Zwischen 20. und 22. Mai 2003 werden in- und ausländische Studierende der Universitäten, Pädagogischen Akademien und Privatuniversitäten zu den Urnen gebeten. Gewählt werden Studierendenvertreter auf den Ebenen der Studienrichtungsvertretung, Universitätsvertretung, Bundesvertretung und an den größeren Universitäten auch die Fakultätsvertretung. Die Wahlbeteiligung ist traditionell niedrig, 2001 nahmen von den rund 200.000 Studenten weniger als 28 Prozent ihr Wahlrecht in Anspruch.

Desinteresse

Die Begründungen für das geringe studentische Interesse an der ÖH-Wahl sind vielfältig. Gerald Folly vom Liberalen Studenten Forum führt das Desinteresse auf die Zwangsmitgliedschaft zurück: "Viele Leute sind angefressen, da sie zahlen müssen und nichts dafür bekommen." Die derzeitige ÖH-Spitze, eine Koalition aus Grünen und Alternativen StudentInnen (GRAS) und dem Verband Sozialistischer StudentInnen (VSStÖ), ortet andere Gründe für die Wahlmüdigkeit. Durch die langjährige Politik der Aktionsgemeinschaft (AG) sei "die ÖH zum Servicebetrieb verkommen, dafür brauche man nicht zu wählen", erläutert ein ÖH-Sprecher.

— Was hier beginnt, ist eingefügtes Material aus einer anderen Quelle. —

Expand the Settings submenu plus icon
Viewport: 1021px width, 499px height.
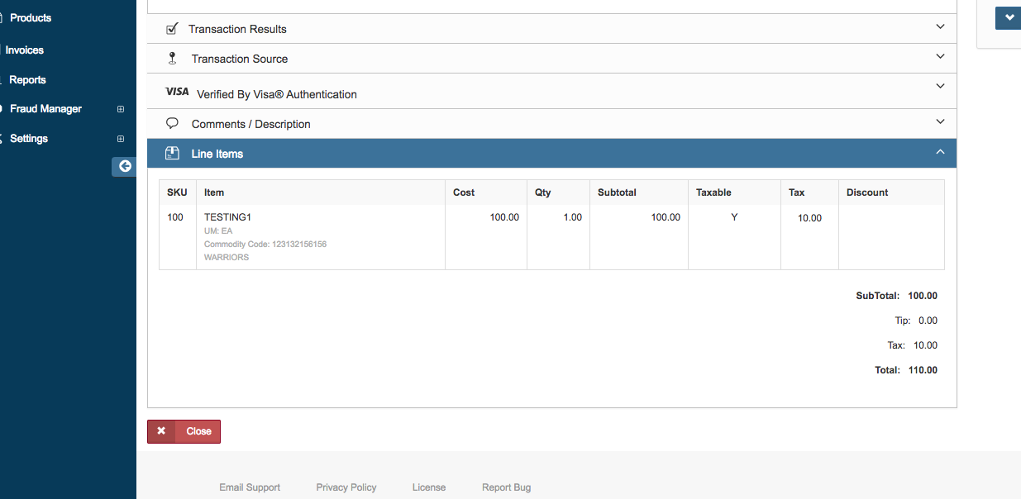tap(121, 139)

Aufgrund der seit Einführung der Studiengebühren um ein Fünftel reduzierten Studentenzahl und der Eliminierung von "Karteileichen" wird heuer aber mit einer deutlich höheren Wahlbeteiligung gerechnet. ÖH-Schätzungen rechnen mit bis zu 50 Prozent.

In einer nicht repräsentativen Umfrage des UNISTANDARD unter 20 Studierenden gaben 62 Prozent der Befragten an, die universitären Wahlurnen aufsuchen zu wollen. Allerdings wussten mehr als vier Fünftel der Befragten gar nicht, wann die ÖH-Wahlen sind. "Da kenn' ich mich doch viel zu wenig aus", meint etwa Martin von der TU-Wien. Er repräsentiert damit fast 95 Prozent der befragten Studierenden, die ebenfalls meinen, keinerlei Kompetenz in der Hochschulpolitik zu haben. "Das kommt daher, weil die Studierenden ein völlig falsches Bild von Politik haben und deshalb nichts mit ihr zu tun haben wollen. Für den Großteil scheint Politik immer noch Parteipolitik zu sein und nichts, was mit ihrem Privatleben zusammenhängt", meint Florian, Studienrichtungsvertreter an der Kunstuni Linz.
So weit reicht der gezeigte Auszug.